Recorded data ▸
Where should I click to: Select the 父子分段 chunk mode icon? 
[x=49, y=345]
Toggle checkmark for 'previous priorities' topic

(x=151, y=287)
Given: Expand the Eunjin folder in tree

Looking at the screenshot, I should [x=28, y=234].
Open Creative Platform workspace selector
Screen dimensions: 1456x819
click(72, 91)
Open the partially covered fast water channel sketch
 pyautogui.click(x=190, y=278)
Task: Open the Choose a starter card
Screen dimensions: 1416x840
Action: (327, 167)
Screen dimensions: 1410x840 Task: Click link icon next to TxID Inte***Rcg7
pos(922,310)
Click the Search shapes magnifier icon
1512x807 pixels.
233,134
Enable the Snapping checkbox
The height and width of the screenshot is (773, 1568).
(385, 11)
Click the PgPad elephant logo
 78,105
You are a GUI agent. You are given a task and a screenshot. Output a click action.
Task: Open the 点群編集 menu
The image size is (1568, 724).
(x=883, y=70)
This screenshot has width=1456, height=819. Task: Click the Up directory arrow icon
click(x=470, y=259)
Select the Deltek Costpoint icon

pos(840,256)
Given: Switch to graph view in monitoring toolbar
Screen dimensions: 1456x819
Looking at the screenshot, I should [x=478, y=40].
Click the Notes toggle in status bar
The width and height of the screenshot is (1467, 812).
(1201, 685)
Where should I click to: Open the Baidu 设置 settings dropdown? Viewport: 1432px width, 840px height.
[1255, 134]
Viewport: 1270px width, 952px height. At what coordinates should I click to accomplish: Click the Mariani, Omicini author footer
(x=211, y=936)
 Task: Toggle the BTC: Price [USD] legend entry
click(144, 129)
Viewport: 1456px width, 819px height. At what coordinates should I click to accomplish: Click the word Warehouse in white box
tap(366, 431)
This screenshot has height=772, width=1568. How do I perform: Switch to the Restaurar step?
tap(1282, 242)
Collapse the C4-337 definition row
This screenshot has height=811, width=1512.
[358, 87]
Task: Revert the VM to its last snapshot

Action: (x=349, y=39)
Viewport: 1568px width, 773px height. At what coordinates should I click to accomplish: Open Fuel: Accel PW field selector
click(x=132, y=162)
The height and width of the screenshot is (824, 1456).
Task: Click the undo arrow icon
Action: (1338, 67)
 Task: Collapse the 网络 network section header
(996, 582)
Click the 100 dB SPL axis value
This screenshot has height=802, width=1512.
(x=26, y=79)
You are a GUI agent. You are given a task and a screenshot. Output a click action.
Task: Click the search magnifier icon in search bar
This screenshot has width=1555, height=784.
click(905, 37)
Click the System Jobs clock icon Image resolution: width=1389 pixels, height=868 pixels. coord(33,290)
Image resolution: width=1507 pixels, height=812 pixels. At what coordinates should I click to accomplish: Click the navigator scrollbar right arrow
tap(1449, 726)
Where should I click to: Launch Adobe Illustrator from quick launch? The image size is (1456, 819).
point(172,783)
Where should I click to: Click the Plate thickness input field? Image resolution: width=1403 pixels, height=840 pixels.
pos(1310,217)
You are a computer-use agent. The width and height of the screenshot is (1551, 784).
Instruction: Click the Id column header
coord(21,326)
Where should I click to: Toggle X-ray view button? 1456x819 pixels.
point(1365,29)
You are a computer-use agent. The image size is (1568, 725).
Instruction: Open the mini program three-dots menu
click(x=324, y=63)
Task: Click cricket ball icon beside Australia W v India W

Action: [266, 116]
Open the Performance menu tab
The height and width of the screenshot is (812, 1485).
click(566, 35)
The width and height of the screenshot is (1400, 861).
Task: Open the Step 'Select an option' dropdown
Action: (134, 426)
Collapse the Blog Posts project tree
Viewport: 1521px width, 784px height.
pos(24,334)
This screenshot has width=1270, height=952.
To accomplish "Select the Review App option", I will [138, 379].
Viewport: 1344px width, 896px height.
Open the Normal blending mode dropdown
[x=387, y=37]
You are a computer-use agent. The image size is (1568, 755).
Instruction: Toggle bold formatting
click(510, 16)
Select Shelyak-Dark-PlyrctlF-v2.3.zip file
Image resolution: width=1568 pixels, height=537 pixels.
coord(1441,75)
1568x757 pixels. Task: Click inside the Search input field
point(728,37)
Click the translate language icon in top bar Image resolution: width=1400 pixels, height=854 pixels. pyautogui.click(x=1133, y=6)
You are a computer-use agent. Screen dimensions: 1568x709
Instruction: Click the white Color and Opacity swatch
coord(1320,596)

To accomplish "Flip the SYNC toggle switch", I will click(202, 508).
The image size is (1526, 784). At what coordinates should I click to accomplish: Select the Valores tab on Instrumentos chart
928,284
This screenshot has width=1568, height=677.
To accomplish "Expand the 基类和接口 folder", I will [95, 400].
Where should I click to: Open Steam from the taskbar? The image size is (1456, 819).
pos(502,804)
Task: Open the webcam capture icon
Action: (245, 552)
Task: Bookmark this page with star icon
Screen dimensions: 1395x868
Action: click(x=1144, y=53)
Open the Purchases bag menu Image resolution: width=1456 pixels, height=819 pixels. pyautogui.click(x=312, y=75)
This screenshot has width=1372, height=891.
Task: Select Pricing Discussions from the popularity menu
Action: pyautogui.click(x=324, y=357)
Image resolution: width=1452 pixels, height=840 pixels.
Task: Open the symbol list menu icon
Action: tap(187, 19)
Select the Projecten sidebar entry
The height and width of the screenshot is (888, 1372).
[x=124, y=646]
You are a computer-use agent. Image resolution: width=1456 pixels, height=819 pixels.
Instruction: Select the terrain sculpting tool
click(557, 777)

The task ▸
Every line above that holds the string "agent" should be copied into the answer.

Task result ▸
You are a GUI agent. You are given a task and a screenshot. Output a click action.
You are a GUI agent. You are given a task and a screenshot. Output a click action.
You are a computer-use agent. The width and height of the screenshot is (1551, 784).
You are a computer-use agent. The image size is (1568, 725).
You are a computer-use agent. The image size is (1568, 755).
You are a computer-use agent. Screen dimensions: 1568x709
You are a computer-use agent. Image resolution: width=1456 pixels, height=819 pixels.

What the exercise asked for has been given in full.